SBU-BMI / quip_cnn_segmentation

CNN based segmentation codes
BSD 3-Clause "New" or "Revised" License
47 stars 17 forks source link

training data synthesis issue #10

Open suvi-coder opened 3 years ago

suvi-coder commented 3 years ago

as per instructions i have 4kx4k images in folder. i don't see any errors or results when i run bash draw_fake.sh . detailed instructions on synthesizing dataset will be appreciated. thanks

scotthoule commented 3 years ago

Hi suvi-coder,

Is there anything in nohup.out?
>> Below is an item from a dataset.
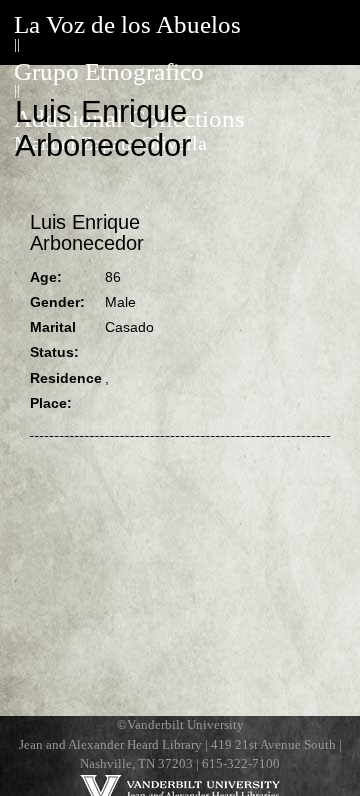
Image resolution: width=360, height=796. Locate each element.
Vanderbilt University (185, 725)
Can you confirm if there's any python program running on background by running "ps x | grep draw_fake".

Thx

suvi-coder commented 3 years ago

Hi scotthoule, Thanks for the quick response. nohup.out is empty and when i run ps x | grep draw_fake ,got this 60 tty1 S 0:00 grep --color=auto draw_fake.

scotthoule commented 3 years ago

That's weird. So there are no images under output/image/?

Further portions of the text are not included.